Once you've installed the web-app-theme generator, and setup your routes, you can then create initial admin layout and styles:
$ ruby script/generate themed admin --theme="drastic-dark"
The generator is called "themed" and the parameter "admin" is what we want the layout to be named, in this case it will automatically create an "admin.html.erb" layout file for you. The option "--theme" is where you designate what theme style you want to go with. Pick from here: http://pilu.github.com/web-app-theme
Once that's done, create a view for your first model controller (controller can be created after):
$ ruby script/generate themed admin/teams --layout=admin --with_will_paginate
The above will generate all the views for you under app/views/admin/teams using the layout we generated before as well as scaffolding the views up with will_paginate automatically. Good if you have more than like 50 entries. Then create your controller using the usual ActiveScaffold, but give it a namespace as well as a "global" layout:
class Admin::TeamsController < ApplicationController
layout 'admin'
...
The controller should be created inside the app/controllers/admin directory. Given your routes were setup with admin.resources :teams, it should all be setup. Oh and one last thing, if you used the will_paginate option, make sure you change the controller finds to paginate. And that's it! Do the same for all the other models you want to administer. If you want to do one offs from models, it's easy to just use the usual template to put whatever you want in there. Takes minutes, looks consistent, and is much nicer to use and expand on.

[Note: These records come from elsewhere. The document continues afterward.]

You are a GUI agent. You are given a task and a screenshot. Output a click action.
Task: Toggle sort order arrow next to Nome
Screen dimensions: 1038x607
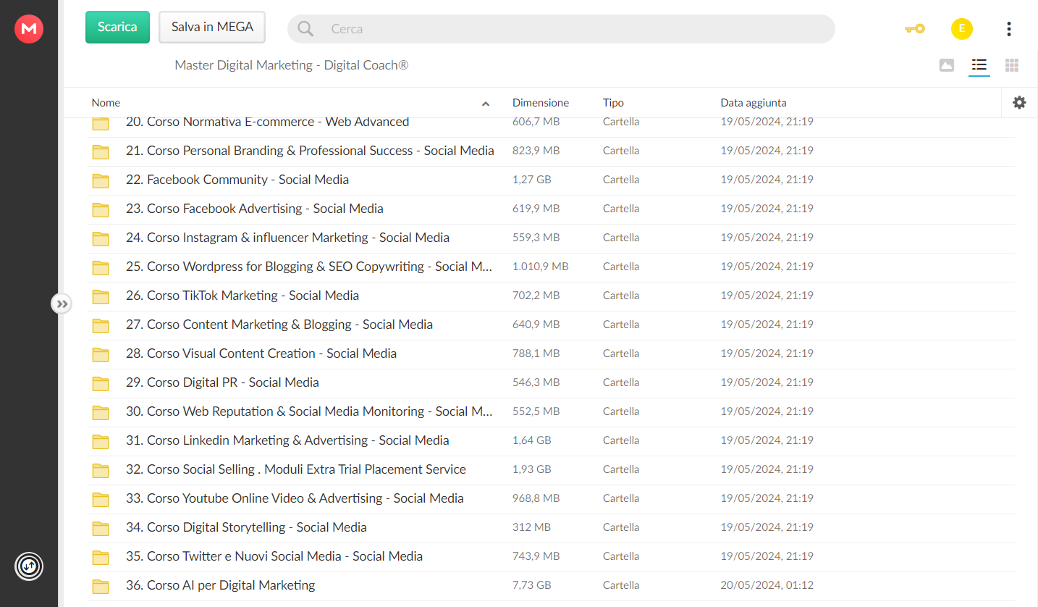pyautogui.click(x=486, y=104)
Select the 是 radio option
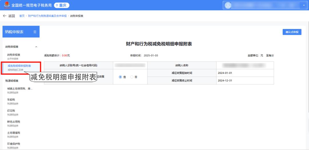Screen dimensions: 309x150 pyautogui.click(x=120, y=77)
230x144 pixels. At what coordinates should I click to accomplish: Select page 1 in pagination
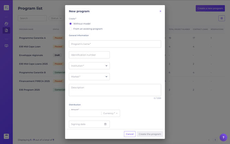(215, 140)
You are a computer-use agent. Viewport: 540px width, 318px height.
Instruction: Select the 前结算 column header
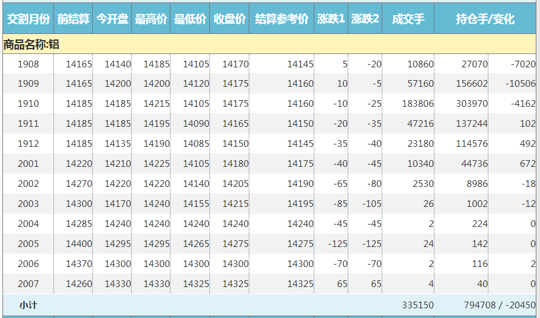73,19
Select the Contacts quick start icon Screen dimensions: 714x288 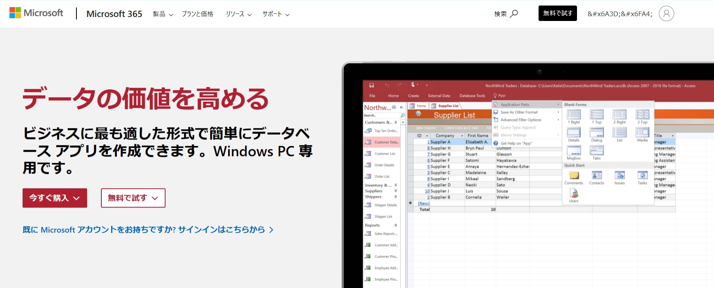[596, 175]
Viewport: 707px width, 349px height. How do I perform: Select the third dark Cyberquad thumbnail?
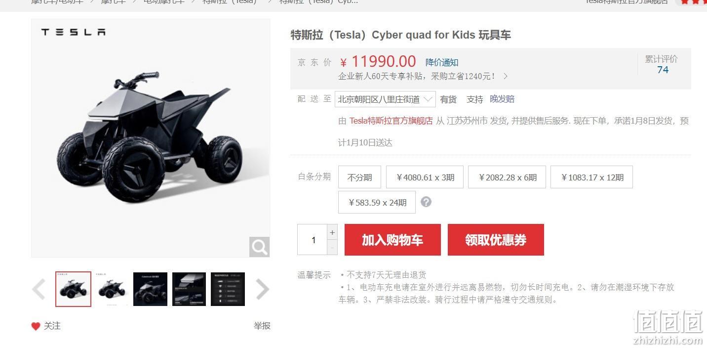[x=150, y=289]

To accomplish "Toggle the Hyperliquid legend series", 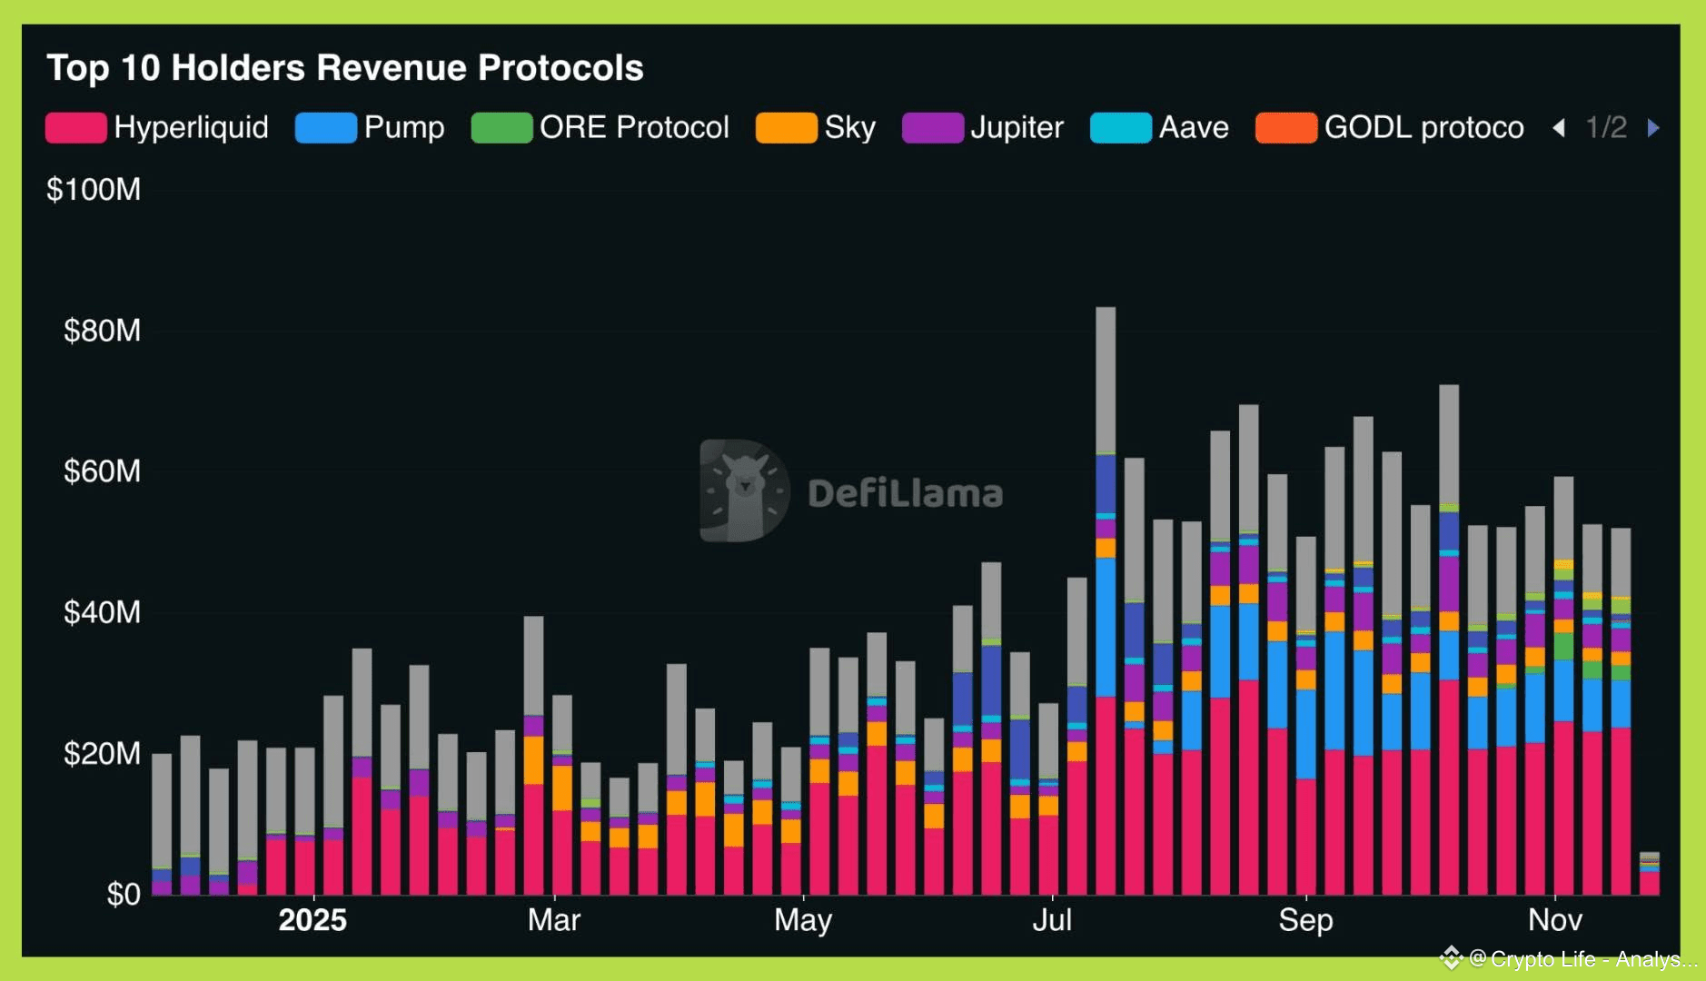I will point(157,127).
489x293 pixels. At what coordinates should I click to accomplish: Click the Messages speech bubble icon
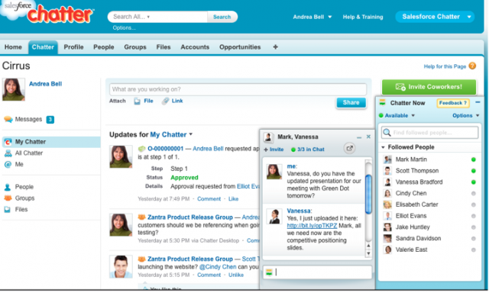[8, 119]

Make your employees happy in your startup, make the interns feel like they are not doing really sad work in, but actually being part of a really polished startup company. Having a solid admin in your app is a huge indication of how well you plan everything you work on, including planning, researching options, and finding the most elegant and robust solution available. If you can learn to use these tools quickly, you will go far in the rest of your development, user facing or not.
NOTE: I didn't do any editing of this blog post, just wrote what was in my head (as I usually do), so please excuse my crap grammatical errors and horrible organization of it all. I'm not here to publish a book, just write my thoughts down.